C'est d'ailleurs à Grantham, bourgade de naissance de Thatcher, qu'il a effectué son premier déplacement de campagne en juillet. La dame de fer demeure une figure politique révérée au Panthéon des conservateurs. Pour autant, la brutalité des coupes sociales qu'elle a imposées expliquent encore pour partie les carences du NHS (système hospitalier national). La pandémie les a crûment mis en lumière. Une tâche sur son héritage politique aux yeux de certains Britanniques.
Plus mesuré et consensuel, Sunak prône un abscons « thatchérisme de bon sens ». Comprendre : un libéralisme pragmatique qui ne casse pas les services publics tout en s'attachant à l'équilibre des caisses de l'Etat.
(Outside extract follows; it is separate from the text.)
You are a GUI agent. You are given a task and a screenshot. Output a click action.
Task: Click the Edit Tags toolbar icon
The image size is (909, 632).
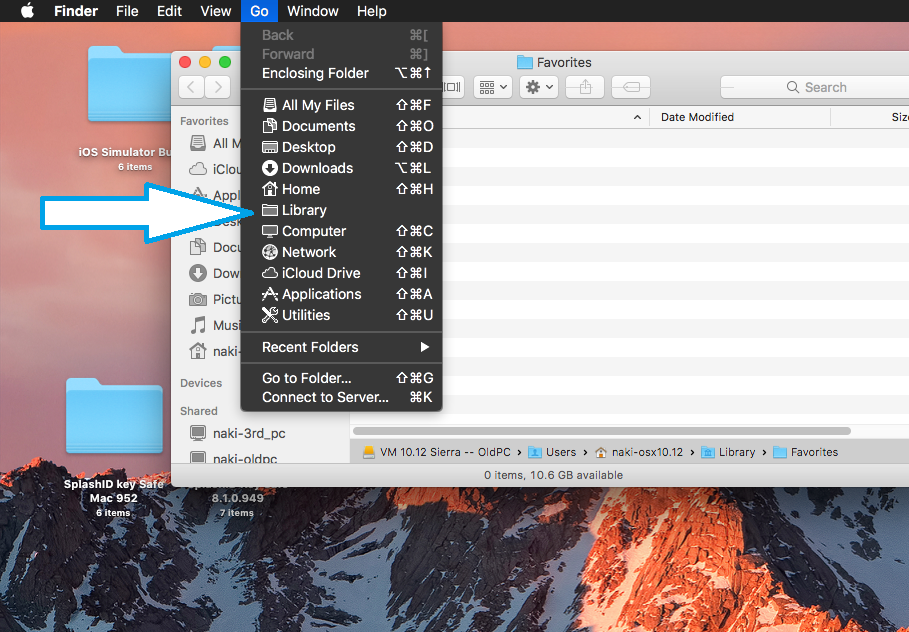[631, 87]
Le fait de convoquer le nom de Margaret Thatcher tient aussi à la conjoncture économique, semblable à celle du début des années 1980 avec une inflation au-dessus de 10% (9,4% sur un an à l'heure actuelle et 13% attendus en octobre par la Banque d'Angleterre) qu'était parvenue à endiguer la première femme à accéder aux responsabilités de Premier ministre.
« Notre priorité numéro 1 est de lutter contre l'inflation et de ne pas l'aggraver », a déclaré au micro de la BBC Rishi Sunak. Lequel avait tout de même tardé à prendre des mesures contre la hausse des prix, avant de se résoudre à débloquer des dizaines de milliards de livres d'aides aux ménages sous la pression des grèves. Conscient toutefois de l'ardoise que laisse ce plan d'urgence, Sunak s'oppose à une baisse d'impôts à court-terme, lui préférant la promesse de sérieux budgétaire même s'il s'est montré ouvert à une baisse de la TVA sur l'énergie. Une hausse d'autres impôts n'est d'ailleurs pas exclue s'il prend les rênes du Royaume-Uni.
Baisser l'inflation pour baisser les impôts
Son programme : maîtriser l'inflation puis baisser les impôts. « L'ancien ministre des Finances veut attendre que le pic de l'inflation prévu pour la fin de l'été-début de l'automne soit passé pour faire un stimulus budgétaire en réduisant les impôts », analyse la directrice de la recherche économique d'Allianz Trade Ana Boata, experte de l'économie britannique. En contrepied, Liz Truss fustige une politique qui aboutirait selon elle à « la récession » et propose une réduction immédiate de taxes.
L'ancienne cheffe de la diplomatie britannique compte se démarquer grâce à sa stature internationale. A la tête du Foreign Office, cette autre admiratrice de Margaret Thatcher, qui s'autorise à copier certaines tenues de l'Iron Lady, a pris des positions martiales sur Taïwan, la Chine et l'invasion de l'Ukraine décidée par Vladimir Poutine.
Davantage identifié sur l'économie, Sunak tente également de faire entendre sa voix sur les enjeux géopolitiques. « La Chine est la plus grande menace à long-terme pour le Royaume-Uni », a clamé celui qui s'engage à fermer les 30 instituts Confucius du pays soupçonnés de propagande pro-chinoise et d'espionnage. Une posture intraitable afin de durcir son image lisse, soignée à la manière de sa coupe en brosse. Sunak l'a sciemment construite via une abondante communication sur les réseaux sociaux.
Sur son profil Twitter défilent des clichés de sa famille, de son enfance avec des traits d'humour ou de ses sessions de télétravail dans son salon en sweat à capuche. Clin d'oeil involontaire aux photos publiées par l'Elysée d'un Emmanuel Macron mal rasé vêtu d'une veste de sport en session travail du dimanche. Peut-être les deux hommes auront-ils l'occasion de se croiser à la table des puissants dans les semaines à venir. Cela marquerait pour Sunak à seulement 42 ans l'apogée d'une carrière politique aussi fulgurante que le fût sa réussite dans les affaires.